Mektup
“10 yaşındaki oğlum, inatçı, saldırgan, takıntılı ve korkak. Yaşıtlarından farklı olduğunu 3 yaşında fark ettik. Doktorlara sorduk takip edelim dediler. Biz de çocuktur diyerek geçiştirdik. 4 yaşında kreşe başlamasıyla birlikte uyumsuzluk, arkadaşlarına şiddet ve okulu ret gibi sorunlarla kesintisiz uğraşıyoruz. Sayısız okul değiştirdik ve şu anki öğretmeni de tahammülünün kalmadığını söylüyor. Öğretmenin, ona diğer çocuklardan farklı davranması yavrumuzu çok kızdırıyor.
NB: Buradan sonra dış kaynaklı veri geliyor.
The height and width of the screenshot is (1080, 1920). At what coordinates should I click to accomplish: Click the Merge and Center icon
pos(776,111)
Bu yüzden derslerini önemsemiyor. Anne baba olarak biz de bu duruma tepkisiz kalamıyoruz. Öğretmenle çatışıyoruz. Kendisi çok istediği için doğurduğum şu an bir yaşında olan kardeşine de şiddet uyguluyor. Yaşına göre zeka düzeyinin çok yüksek olduğunu ama gerçek performansını gösteremediğini düşünüyoruz. Onun körelmesinden ve öfkesinin ilerleyip ona zarar vereceğinden korkuyoruz. Çok zor durumdayız. Aile hayatımız, eşimle ilişkimiz, hatta küçük oğlumun ruh sağlığı dahi bu durumdan kötü etkileniyor."
Zor bir sorun varlığında sorunla baş etmek yerine kendine güveni olmayan biri diğerlerini suçlayarak rahatlar. Ret varlığında sorunu kabul ettirmek imkansızdır. Bu yönde çabalamak yerine bireye ne yapması gerektiği anlatılmalıdır. Bu yapılırken sorunun mevcudiyetinin imasından dahi uzak durulur.
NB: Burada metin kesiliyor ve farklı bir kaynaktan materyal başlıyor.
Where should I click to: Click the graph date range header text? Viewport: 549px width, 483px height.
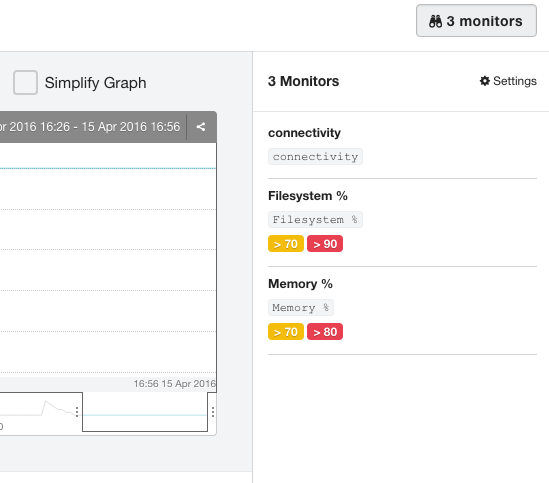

Çocuklarındaki sorunu reddeden mektuptaki aileye çocuğun izlenmesini teklif eden doktor dahi suçludur. Oysa, yaşa bağlı olarak ortaya çıkan sorunlar, belirtilerinin görülme yaşından önce fark edilmezler. Olumsuz bazı ön ipuçlarının zaman içinde izlenmesi tercih edilebilir. Bir sorunun takip edilmesinin tercih edilmesiyle, reddedilmesi aynı şey değildir. Sorunu halen reddetmekte olan aile çocuklarındaki sorunu izlemeyi öneren doktorun kendilerini geciktirdiğinden dem vurarak suçu kendi dışlarına almaya çalışmaktadır.
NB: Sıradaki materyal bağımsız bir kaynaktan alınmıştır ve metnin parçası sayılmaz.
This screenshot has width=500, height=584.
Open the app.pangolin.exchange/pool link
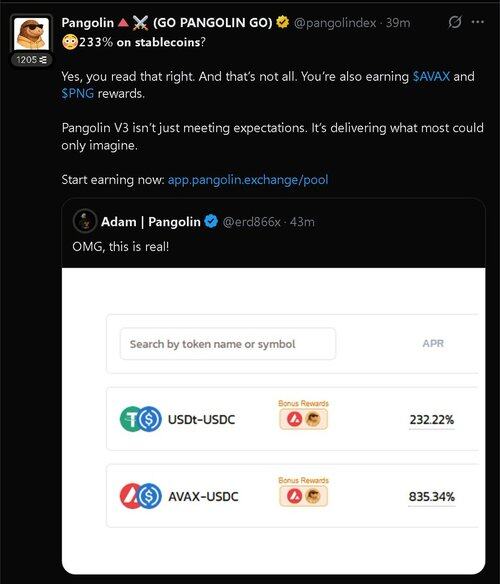[x=248, y=180]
Mektuba devam edecek olursak
“Eşim oğlumuzda bir sorun olduğunu uzun süre kabullenmedi. Bunda ailesinin tutumu etkili oldu. Bu nedenle aramız açıldı. Hatta bir ara çocukları alıp annemin evine gittim. Maddi olanaksızlıklar nedeniyle boşanamadım. Sonunda iş işten geçti. Şimdi çocuğuma okul dayandıramıyoruz.”
Sorunu kendi dışında aramak başlangıçta rahatlatıcıdır. Ancak, önlem alınmazsa sorun katlar. Mektupta çocuğun uyumsuz davranışları nedeniyle sayısız öğretmen değiştirdikleri halde, aile son öğretmene yardımcı tutum yerine, öğretmene karşı tavır alıyor. Çocuğun durumunu açıklamak adına her türlü mantıklı mantıksız sebep gözden geçiriliyor, ancak sorunun çocukta olabileceği sürekli göz ardı ediliyor. Böylece, sorun dışarı alınarak, sorumluluk almadan, bir çaba göstermeden diğerlerinin çözüm üretmesi bekleniyor. Okul değiştirmek gibi nispeten kolay ve bir süre oyalayıcı bir çözüme baş vuruluyor. Sorunun asıl nedeni çocuk olduğu için sonuç başarısız oluyor. Üstelik davranışları sorunlu olan çocuk, yeni mekan ve yüzlere alışmak zorlanıyor. Dolayısıyla sosyal yetersizliği katlanarak artıyor.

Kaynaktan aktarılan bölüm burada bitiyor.